Was sind Sulfite?

Was sind Sulfite?

Durch eine Änderung der EU-Lebensmittelkennzeichnungsrichtlinie müssen seit Ende 2005 erstmals auch bei Wein und Sekt alle potenziellen Allergieauslöser auf dem Etikett deklariert werden.

Daher findet sich auf dem Etikett der Zusatz "Enthält Sulfite“.

Schwefel wird bereits seit dem griechischen Altertum bei der Weinbereitung verwendet. Das Schwefeln der Weine während der Weinbereitung geschieht via Gas- oder Pulverform.

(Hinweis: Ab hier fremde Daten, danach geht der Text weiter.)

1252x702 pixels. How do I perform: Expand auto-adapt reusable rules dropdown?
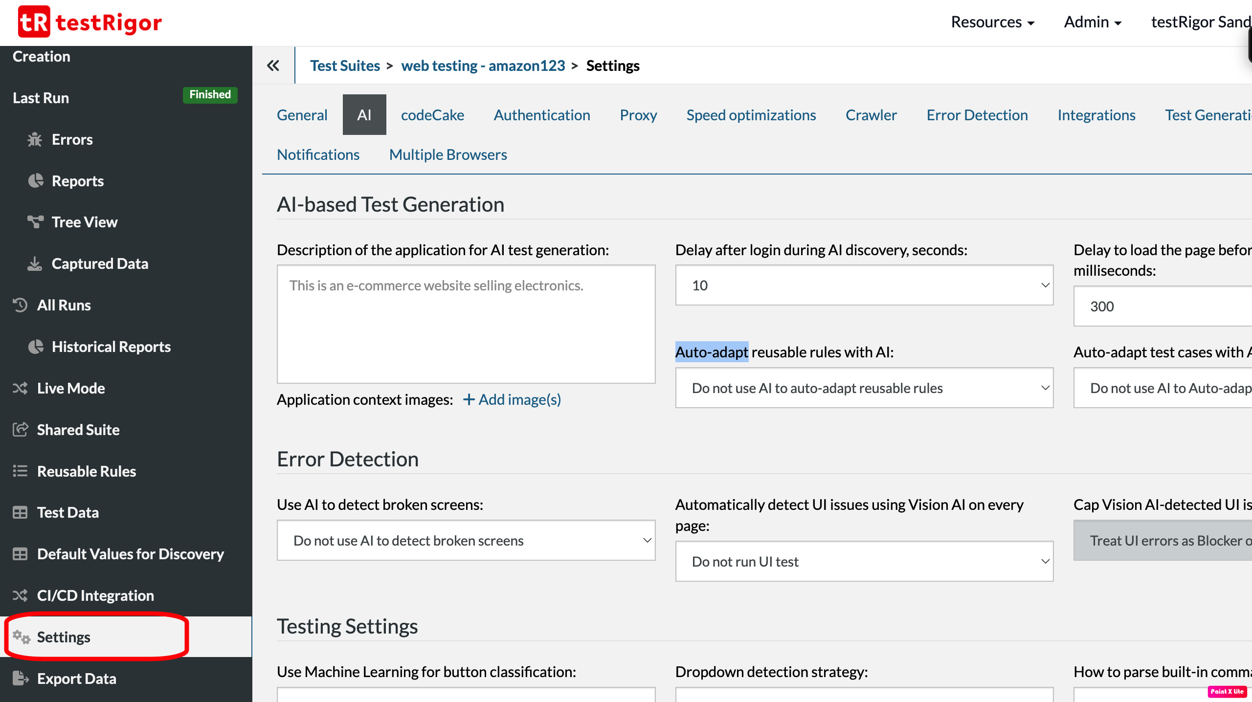pos(864,388)
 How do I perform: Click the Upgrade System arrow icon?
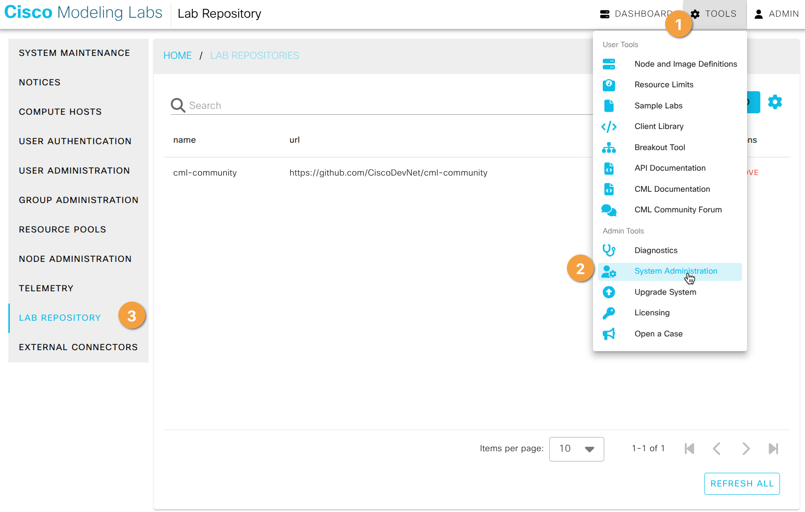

Schwefel beeinflusst das Geschmacksbild des Weins positiv, und die Schwefelung ist ein antimikrobielles und antioxidatives Verfahren, um den Wein vor schädlichen Schimmelpilzen sowie Bakterien zu schützen. Hinzu kommt, dass Schwefel negative farbliche Veränderungen (Braunwerden) sowie geschmackliche Alterungen und Oxidation verhindert.

Was passiert mit den Sulfiten im Körper?

Schwefelverbindungen kommen in allen Pflanzen und Lebewesen vor und haben die unterschiedlichsten Funktionen. Beim Weintrinken wird das Schwefeldioxid über den Magen aufgenommen und im Körper problemlos von bestimmten Enzymen abgebaut.

Durch die tägliche Nahrungsaufnahme werden etwa 3000 Miligramm Schwefeldioxid als Stoffwechselprodukt im Körper gebildet. Diese Schwefelmenge ist damit um ein Vielfaches größer als die durch den Wein zugeführte. Das Schwefeldioxid oxidiert zu Sulfat und wird ausgeschieden. Für den Einsatz von Schwefel im Wein gibt es gesetzliche Höchstgrenzen.

Da die technische Entwicklung heute so weit vorangeschritten sind (schonende Presse, kühle Vergärung etc.), sind die eingesetzten Mengen im Wein von den Höchstgrenzen oftmals weit entfernt.